La passion pour les eaux thermales de la Rome antique arriva jusqu’aux extrêmes périphéries de leur empire, une province importante et proche comme la Sardaigne ne pouvait pas manquer. Ils construisirent dans l’Île leur principal établissement thermal à Fordongianus, pour exploiter des eaux qui remontent très chaudes (à 54 degrés) à la surface en conservant leurs propriétés bienfaisantes.
L’histoire des thermes, cependant, ici, comme dans tant d’autres établissements thermales insulaires, est beaucoup plus ancienne, elle remonte à la préhistoire : les Sardes prénuragiques et nuragiques considéraient ces eaux comme sacrées et les utilisaient déjà pour se soigner. Des sources et des puits sacrés attiraient ici les populations proto-sardes d’autres territoires insulaires proches et lointains, en effet les plateaux autour du village actuel sont constellés de sites préhistoriques, parmi lesquels Casteddu ecciu et différentes nécropoles en domus de Janas.

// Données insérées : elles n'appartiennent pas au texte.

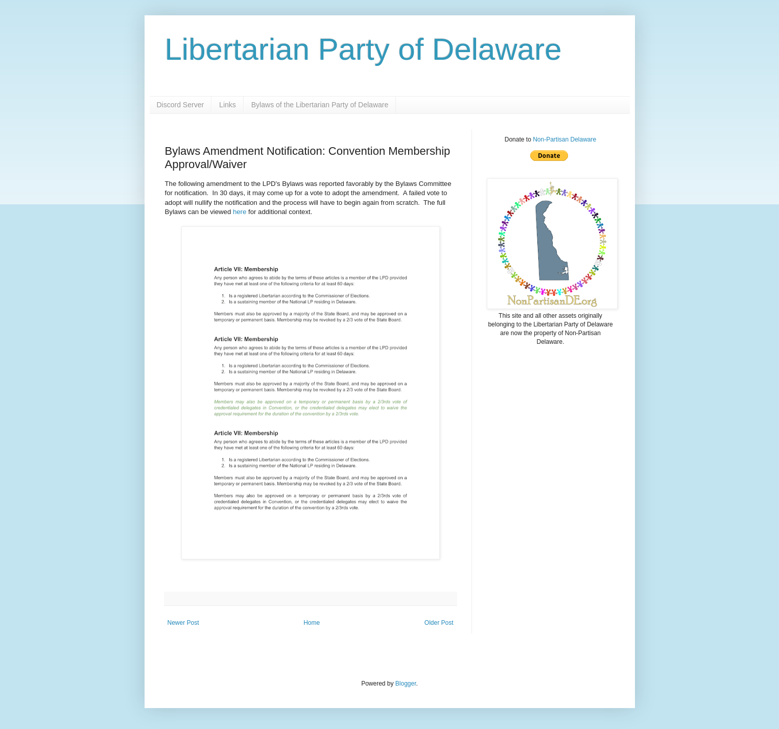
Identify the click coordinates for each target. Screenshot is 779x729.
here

L’ensemble thermal romain fut édifié au bord du fleuve Tirso, précisément sur le site de Caddas (chaudes, justement) que les Romains appelèrent des aquae ypsitanae. L’empereur Trajan voulut que l’établissement soit bâti en bordure du centre urbain de Forum Traiani, le grand marché d’échange entre les populations romanisées de l’arrière-pays derrière le golfe d’Oristano et les communautés du nord et du sud de l’Île. Avec la construction de l’ensemble le forum devint également un lieu de bien-être et d’agrégation sociale, en plus des baignades dans les piscines, on se promenait le long des portiques autour des bassins en discutant de politique et d’affaires : Forum Traiani devint une destination convoitée pour cultiver la santé physique et mentale et les plaisirs de la vie. L’architecture, avec portique, salles et bassins, est encore aujourd’hui imposante et fait comprendre combien elle devait l'être à l’époque de la Rome impériale.
Au centre de l’établissement on trouve une grande piscine rectangulaire réservée aux bains dans l’eau tiède (tepidarium), autrefois couverte d’une voûte en berceau et entourée de portiques où l’on faisait halte et on se reposait entre un bain et l’autre. Sur les côtés des bassins de captation et de mélange et le Nymphée, un grand bassin entouré de niches pour l’exposition de statues et de cippes votives, il y avait l’espace sacré pour le culte des pouvoirs curatifs des aquae calidae. Le circuit des piscines thermales est plus isolé, des bains chauds (calidaria) au frigidarium avec des vestiaires et des espaces réservés à la restauration.
Autour de l’établissement thermal on construisit des maisons patriciennes, ‘structures d’accueil ’pour héberger les visiteurs, des édifices pour les activités civiles et les cultes funéraires, aujourd’hui le plus souvent englobées dans le sous-sol de l’agglomération de Fordongianus qui, dans de nombreux points de sa trame urbaine affiche les marques des anciens vestiges. Avec la chute de l’empire romain, les thermes furent lentement abandonnés, le coup de grâce arriva au Moyen-âge, quand ils furent démantelés pour y construire des églises, couvents et lieux de culte. Seules les parties de l’établissement strictement thérapeutiques et quelques autres échappèrent à la nouvelle vision du monde, fort heureusement suffisants pour poursuivre la tradition thermale et à faire aujourd’hui encore de l’ancien Forum Traiani un lieu de bien-être par excellence.